Chapter 2 - Impact of climate and atmospheric pressures on natural organic matter concentration and surface water treatment practices

Abstract

For decades, there have been reported widespread increases in the concentration of natural organic matter (NOM) measured as dissolved organic carbon (DOC) throughout the Northern hemisphere, a phenomenon commonly referred to as brownification. Some of the main drivers of brownification are associated with anthropogenic pressures including the reversal of atmospheric acid (e.g., sulfate) deposition as a result of more stringent air emissions policies, and climate pressures (e.g., increasing frequency, intensity and duration of precipitation events, as well as warming temperature).
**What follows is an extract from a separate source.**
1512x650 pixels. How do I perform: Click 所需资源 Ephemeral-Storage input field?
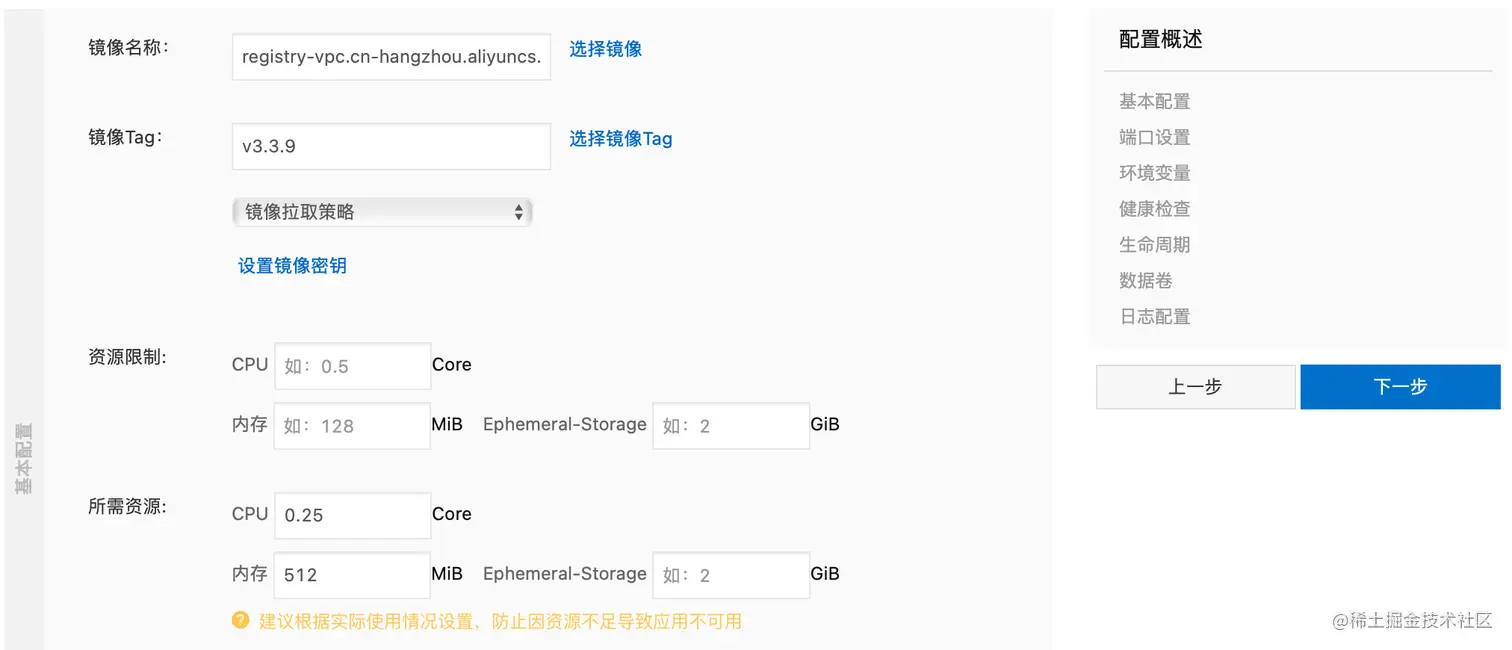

Many studies have predicted that browning will continue considering climate pressures, even after sulfate deposition returns to background levels. Furthermore, browning of surface waters is expected to have a profound impact on drinking water treatment practices. For example, drinking water providers drawing from browning water supplies can expect to experience increased coagulant demand, reduced filter hydraulic performance and potential for elevated disinfection by-products (DBPs) if NOM removal is unoptimized. Inadequate removal of NOM during treatment may also result in elevated trace metal concentration in the distribution system, which can increase the ability of treated drinking water to transport contaminants such as lead. Drinking water treatment processes should be designed to accommodate for fluctuations in both NOM concentration and quality and a buffer between treated water quality and regulatory limits is critical.